From the listing below, set down exactly the lines between the one holding "You are a computer-use agent. Screen" and the one holding "Select the 进口医疗器械（注册）tab", inclusive. No other line is wanted.
---------- DATASET
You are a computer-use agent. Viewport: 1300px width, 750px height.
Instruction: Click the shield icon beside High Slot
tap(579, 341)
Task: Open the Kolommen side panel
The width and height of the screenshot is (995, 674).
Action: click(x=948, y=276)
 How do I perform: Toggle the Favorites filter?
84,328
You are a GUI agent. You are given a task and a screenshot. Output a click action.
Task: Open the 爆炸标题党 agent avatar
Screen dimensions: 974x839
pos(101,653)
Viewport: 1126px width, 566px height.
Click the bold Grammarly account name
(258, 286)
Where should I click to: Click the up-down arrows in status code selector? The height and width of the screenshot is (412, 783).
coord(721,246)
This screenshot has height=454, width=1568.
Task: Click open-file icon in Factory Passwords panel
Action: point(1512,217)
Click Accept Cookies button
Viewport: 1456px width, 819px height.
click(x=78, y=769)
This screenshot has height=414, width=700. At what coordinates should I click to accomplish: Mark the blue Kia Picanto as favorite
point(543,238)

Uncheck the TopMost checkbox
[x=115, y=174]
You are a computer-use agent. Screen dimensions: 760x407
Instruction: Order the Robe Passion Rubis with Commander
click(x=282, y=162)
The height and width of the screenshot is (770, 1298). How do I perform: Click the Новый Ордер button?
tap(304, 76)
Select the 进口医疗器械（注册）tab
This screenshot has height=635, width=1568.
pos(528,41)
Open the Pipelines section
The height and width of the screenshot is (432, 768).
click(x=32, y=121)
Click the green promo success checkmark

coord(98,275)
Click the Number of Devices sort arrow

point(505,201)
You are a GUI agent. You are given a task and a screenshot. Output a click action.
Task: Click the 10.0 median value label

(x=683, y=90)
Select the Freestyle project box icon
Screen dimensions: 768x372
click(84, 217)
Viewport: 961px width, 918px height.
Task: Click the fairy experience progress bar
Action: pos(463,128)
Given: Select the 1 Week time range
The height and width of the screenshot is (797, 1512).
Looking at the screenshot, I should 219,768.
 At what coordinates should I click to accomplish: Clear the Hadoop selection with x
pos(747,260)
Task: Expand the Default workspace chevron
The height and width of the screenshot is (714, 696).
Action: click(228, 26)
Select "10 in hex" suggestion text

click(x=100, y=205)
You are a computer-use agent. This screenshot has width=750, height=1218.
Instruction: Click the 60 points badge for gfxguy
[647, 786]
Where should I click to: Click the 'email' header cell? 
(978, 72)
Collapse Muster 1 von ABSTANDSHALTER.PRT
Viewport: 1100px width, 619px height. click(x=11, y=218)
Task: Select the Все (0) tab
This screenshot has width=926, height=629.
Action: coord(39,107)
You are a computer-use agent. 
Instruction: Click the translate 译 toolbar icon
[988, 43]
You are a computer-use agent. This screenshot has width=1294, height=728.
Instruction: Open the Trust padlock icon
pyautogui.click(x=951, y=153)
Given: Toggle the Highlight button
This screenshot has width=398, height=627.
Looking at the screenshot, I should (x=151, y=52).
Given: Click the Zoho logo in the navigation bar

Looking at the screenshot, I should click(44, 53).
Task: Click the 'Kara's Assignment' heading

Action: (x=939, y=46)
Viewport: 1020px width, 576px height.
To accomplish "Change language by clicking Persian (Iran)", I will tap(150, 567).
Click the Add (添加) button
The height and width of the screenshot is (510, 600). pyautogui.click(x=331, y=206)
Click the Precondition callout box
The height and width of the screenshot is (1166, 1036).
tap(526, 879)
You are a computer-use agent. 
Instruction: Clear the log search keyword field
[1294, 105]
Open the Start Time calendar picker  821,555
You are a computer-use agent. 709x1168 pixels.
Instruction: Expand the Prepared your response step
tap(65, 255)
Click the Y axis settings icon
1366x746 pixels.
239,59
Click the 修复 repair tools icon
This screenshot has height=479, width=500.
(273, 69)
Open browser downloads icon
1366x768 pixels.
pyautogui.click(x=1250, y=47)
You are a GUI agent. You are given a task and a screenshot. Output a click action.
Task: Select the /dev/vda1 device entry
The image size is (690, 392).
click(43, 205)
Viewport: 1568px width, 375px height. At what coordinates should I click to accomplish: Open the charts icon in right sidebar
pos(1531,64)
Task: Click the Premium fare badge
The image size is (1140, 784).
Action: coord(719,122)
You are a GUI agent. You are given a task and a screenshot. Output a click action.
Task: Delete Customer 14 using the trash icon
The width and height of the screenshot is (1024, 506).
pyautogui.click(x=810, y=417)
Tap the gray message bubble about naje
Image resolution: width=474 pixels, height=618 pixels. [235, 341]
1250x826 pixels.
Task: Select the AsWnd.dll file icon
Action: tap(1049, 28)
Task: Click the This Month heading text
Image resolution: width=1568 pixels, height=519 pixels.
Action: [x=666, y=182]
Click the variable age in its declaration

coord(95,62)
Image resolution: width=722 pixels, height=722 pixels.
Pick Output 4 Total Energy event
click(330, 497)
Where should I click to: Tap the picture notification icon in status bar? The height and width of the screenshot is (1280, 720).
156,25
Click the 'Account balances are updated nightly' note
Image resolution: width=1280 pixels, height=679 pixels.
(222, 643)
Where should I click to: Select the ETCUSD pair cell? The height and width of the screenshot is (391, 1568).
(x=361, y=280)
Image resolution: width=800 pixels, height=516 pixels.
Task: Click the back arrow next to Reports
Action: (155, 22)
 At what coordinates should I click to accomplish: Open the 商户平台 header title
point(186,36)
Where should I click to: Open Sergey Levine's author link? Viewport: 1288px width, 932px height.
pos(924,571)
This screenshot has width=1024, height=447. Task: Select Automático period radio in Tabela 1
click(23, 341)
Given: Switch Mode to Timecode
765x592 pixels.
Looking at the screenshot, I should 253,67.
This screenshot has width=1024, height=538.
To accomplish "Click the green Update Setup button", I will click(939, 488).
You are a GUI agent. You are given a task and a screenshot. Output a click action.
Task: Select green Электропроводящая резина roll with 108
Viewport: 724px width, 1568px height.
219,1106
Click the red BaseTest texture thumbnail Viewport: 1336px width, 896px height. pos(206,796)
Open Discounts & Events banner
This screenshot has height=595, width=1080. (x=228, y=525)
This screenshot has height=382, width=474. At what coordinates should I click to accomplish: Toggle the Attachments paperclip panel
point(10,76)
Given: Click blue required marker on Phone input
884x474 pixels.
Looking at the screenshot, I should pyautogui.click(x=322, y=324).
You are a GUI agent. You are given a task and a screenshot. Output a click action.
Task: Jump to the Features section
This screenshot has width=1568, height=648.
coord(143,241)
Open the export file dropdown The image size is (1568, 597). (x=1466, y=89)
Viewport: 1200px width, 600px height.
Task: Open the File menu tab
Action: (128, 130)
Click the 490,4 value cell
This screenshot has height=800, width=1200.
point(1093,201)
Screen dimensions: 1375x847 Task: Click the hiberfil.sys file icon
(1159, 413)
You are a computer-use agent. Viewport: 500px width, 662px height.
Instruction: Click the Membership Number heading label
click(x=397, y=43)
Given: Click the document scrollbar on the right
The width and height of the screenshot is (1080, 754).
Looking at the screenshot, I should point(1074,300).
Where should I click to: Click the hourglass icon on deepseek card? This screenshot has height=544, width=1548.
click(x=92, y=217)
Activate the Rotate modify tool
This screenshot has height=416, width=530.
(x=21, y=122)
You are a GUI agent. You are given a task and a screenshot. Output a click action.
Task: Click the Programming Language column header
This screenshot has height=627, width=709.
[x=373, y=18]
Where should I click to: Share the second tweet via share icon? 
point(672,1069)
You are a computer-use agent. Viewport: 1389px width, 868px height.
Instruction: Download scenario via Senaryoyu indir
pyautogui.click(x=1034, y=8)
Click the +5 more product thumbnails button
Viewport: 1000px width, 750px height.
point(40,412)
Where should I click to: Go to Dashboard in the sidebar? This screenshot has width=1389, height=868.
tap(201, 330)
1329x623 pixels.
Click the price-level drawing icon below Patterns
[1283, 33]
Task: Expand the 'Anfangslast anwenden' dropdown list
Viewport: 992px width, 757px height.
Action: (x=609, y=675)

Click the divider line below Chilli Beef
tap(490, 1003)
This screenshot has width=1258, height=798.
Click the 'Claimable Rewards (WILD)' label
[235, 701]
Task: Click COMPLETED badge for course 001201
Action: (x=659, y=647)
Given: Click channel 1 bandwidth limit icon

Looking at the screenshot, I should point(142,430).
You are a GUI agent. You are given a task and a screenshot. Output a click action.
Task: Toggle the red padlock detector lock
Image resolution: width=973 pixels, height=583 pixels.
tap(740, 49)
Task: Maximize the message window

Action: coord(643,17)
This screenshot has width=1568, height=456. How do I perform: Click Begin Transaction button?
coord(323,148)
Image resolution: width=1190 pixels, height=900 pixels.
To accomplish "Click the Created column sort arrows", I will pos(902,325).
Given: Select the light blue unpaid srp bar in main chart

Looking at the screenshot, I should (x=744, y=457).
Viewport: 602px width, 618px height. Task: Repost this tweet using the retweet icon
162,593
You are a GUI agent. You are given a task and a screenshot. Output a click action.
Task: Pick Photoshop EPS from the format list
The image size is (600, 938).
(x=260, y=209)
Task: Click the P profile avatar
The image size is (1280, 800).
--------------------
● **TASK SOLUTION**:
You are a computer-use agent. Screen dimensions: 760x407
Instruction: Order the Robe Passion Rubis with Commander
click(x=282, y=162)
The height and width of the screenshot is (770, 1298). How do I perform: Click the Новый Ордер button?
tap(304, 76)
Select the 进口医疗器械（注册）tab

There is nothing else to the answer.